The party said it was aiming to have the headquarters open next year.
Its current base is in Matthew Parker Street, located close to Westminster.
Ms Milling is set to add: “Leeds is a key part of our plan to build back better for the people of this country and building a campaign presence there reinforces our commitment to that task.”
Steve Barclay: Parliament should have more of a voice on lockdown decisions
The Government agrees with Sir Graham Brady that Parliament should have more of a voice, Steve Barclay has said.
Speaking at the Conservative party conference, the Treasury minister said it was “important parliament has a voice” but suggested ministers would never be able to please everyone.

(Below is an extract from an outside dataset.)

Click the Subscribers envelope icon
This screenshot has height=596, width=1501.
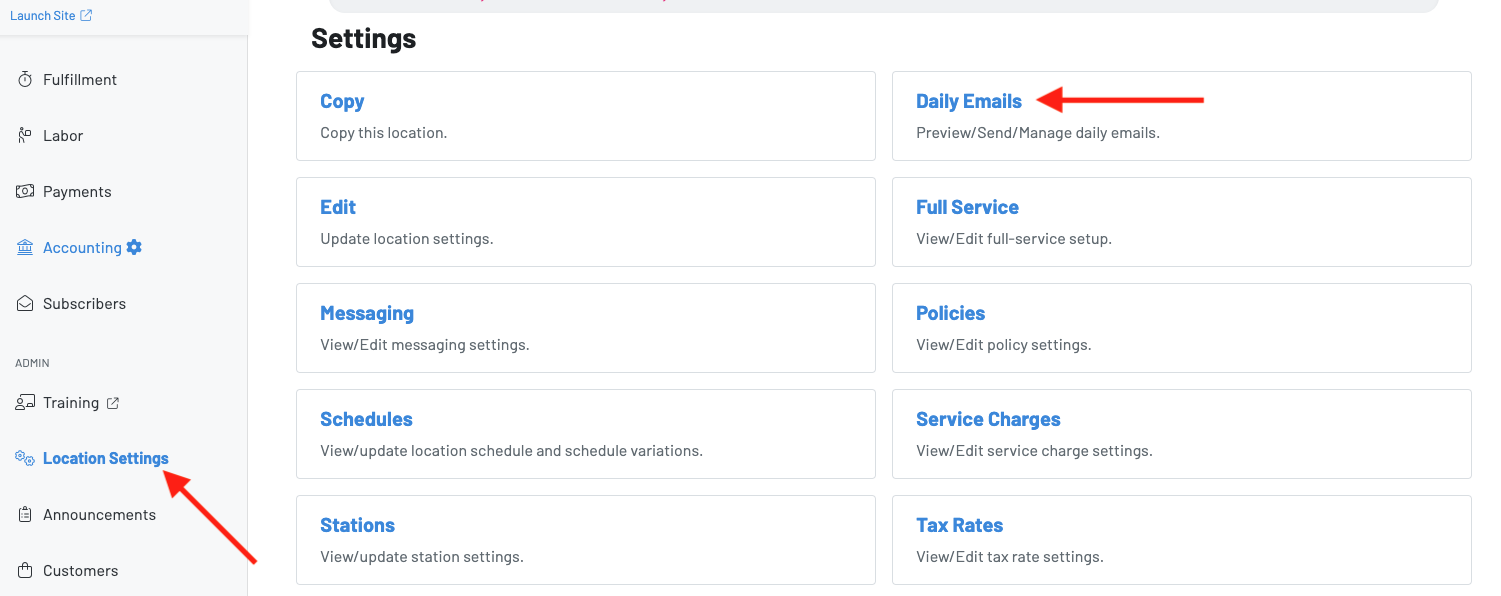(25, 304)
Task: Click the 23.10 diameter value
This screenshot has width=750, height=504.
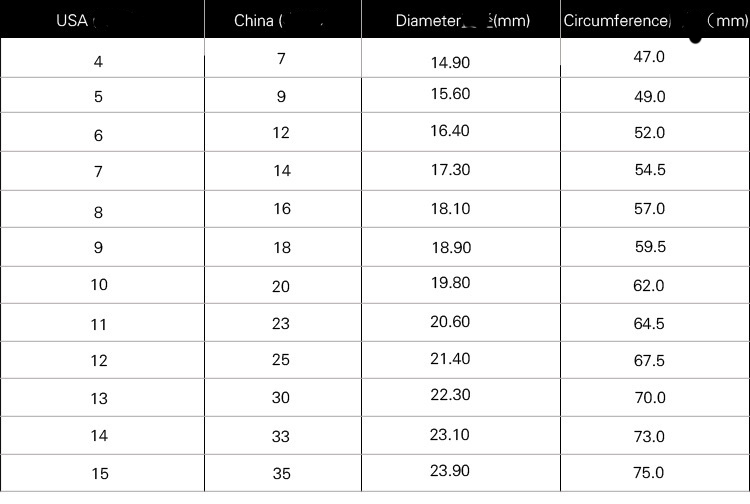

“One lobby group will say we are moving too fast, another will say we are moving too slow,” he notes. “But it is important that Parliament has a voice and the PM has been clear on that.”
Asked about the prospect of a second lockdown, he rolls out the usual line about not wanting to have it, but not ruling it out.
‘Scrutiny is meant to be inconvenient’: How rebels won their battle for lockdown votes
Steve Barclay: Airport testing a ‘key priority’ for Government
Steve Barclay does not give any detail of what this airport testing announcement could be, but he does highlight the programmes that are in place in other parts of the world.
He also hints there may be a two-pronged strategy, suggesting that business travellers will have different needs to tourists.
“There are a number of issues within the wider question of testing,” he says. “We are acutely aware, both in Treasury and across Government, that this is a key issue with sector and I hope the Government will be in position to say more about this in the coming days.”
He adds it is a “very live” issue and “we absolutely hear the industry”. It is a “key priority”, he adds.
Airport testing announcement to be made in ‘coming days’ says Treasury minister
Good morning from the first virtual Conservative party conference. Outside might be grim but in the virtual world the sun never sets…. or maybe that’s just conference life.
Steve Barclay has started his chat with Heathrow boss John Holland-Kaye, who has urged the Government to help make Global Britain a reality by ensuring the airport builds on its role as a hub for international travel.
He also raised testing, something he has been pleading with the Government to introduce for months.
The Treasury minister says they recognise the “strategic” importance of the airport.
He turns to testing, which he says is a “key priority”. Mr Barclay also confirms that Grant Shapps, the Transport Secretary, and Matt Hancock, the Health Secretary, to make an announcement on this “in the coming days”.
The conference is off to a strong start already.